Ce sinistré est inondé pour la 5e fois en 20 ans à Biot

Michel Dotta devant la Brague, le fleuve qui a inondé sa maison toute proche. / © Michel Bernouin / France Télévisions
Michel Dotta devant la Brague, le fleuve qui a inondé sa maison toute proche. / © Michel Bernouin / France Télévisions

Michel Dotta vit dans l'angoisse. Cet habitant de Biot, dans les Alpes-Maritimes, a été inondé 5 fois en 20 ans, la dernière date de ce samedi après les fortes pluies qui ont touché la Côte d'Azur.

Par Sabrina Gotlib édité par Laurent Verdi

Sa villa est située à seulement 10 mètres de la Brague. Une fois de plus, ce weekend, ce fleuve côtier est sorti de son lit. C'est la 5e fois en 20 ans que Michel Dotta vit ce calvaire. 

Dans la maison de ce retraité, l'eau est montée jusqu'à 90 centimètres. Les traces sont encore présentes au rez-de-chaussée et dehors, plusieurs appareils ménagers et de nombreux déchets sont prêts à partir pour la déchetterie.
 

"C’est ça qui fait mal, c’est toutes les heures de travail et de transpiration qui s’en vont aussi à la déchetterie " nous livre Michel Dotta.


" Quand vous achetez quelque chose, ce n’est pas tombé du ciel, c’est votre argent personnel. C’est ça qui fait mal, c’est toutes les heures de travail et de transpiration qui s’en vont aussi à la déchetterie " nous livre Michel Dotta.
 
Michel Dotta a entreposé à l'extérieur des meubles et des objets destinés à la déchetterie. / © Michel Bernouin / France Télévisions
Michel Dotta a entreposé à l'extérieur des meubles et des objets destinés à la déchetterie. / © Michel Bernouin / France Télévisions
 

Des moments d'angoisse


Sans chauffage, sans électricité, ce sinistré, appréhende avec beaucoup d'inquiétude une énième inondation. " On le vit extrêmement mal dès qu’il pleut parce qu’on a toujours cette image. Petit à petit, je voyais l’eau monter samedi, mais arrivé à un certain stade vous êtes obligé de remonter à l’étage, chez vous, vous n’ouvrez plus aucune porte, vous êtes enfermé. "
 

Même si la décrue se poursuit depuis samedi après-midi, Michel Dotta est épuisé de ces intempéries à répétition. Dimanche matin, il a pris contact avec son assurance, un autre moment de stress.
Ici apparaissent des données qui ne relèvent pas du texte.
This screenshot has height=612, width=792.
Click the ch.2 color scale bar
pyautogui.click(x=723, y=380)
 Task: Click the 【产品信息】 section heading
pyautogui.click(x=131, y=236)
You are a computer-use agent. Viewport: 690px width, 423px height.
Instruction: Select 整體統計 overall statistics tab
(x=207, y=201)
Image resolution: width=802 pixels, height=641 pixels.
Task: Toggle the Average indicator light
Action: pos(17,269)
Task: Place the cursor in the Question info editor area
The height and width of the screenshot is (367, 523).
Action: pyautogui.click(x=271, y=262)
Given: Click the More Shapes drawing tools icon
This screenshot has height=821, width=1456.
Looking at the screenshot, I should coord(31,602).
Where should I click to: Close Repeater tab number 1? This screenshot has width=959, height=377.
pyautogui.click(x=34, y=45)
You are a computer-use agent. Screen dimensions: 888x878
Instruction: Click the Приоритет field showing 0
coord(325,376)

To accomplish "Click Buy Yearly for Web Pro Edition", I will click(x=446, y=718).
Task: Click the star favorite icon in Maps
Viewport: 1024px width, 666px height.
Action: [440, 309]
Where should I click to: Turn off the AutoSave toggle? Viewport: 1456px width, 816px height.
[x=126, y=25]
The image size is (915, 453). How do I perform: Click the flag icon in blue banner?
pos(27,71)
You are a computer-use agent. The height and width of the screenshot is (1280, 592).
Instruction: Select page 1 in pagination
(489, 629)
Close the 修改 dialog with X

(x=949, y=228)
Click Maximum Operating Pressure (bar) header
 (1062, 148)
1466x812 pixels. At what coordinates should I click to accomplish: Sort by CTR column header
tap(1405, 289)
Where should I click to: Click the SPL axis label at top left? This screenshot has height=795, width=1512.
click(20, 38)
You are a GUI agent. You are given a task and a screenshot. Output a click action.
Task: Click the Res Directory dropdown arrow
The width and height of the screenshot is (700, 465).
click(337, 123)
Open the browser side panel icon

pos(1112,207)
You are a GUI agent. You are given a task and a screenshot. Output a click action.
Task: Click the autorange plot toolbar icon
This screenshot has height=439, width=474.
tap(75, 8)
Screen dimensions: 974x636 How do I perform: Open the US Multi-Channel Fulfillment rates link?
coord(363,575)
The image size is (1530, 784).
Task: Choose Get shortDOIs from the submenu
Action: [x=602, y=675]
" Jusqu’à quand l’assurance va accepter que l’on soit inondé et va accepter de rembourser ? Le gros problème il est là, pourquoi est-ce qu’on veut partir ? Parce qu’on se demande jusqu’à quand l’assurance va accepter de rembourser quelque chose. "

Nouvelle étape pour Michel Dotta, l'expertise. En 2015, l'étendue de ses dégâts avait été chiffrée à 240 000 euros.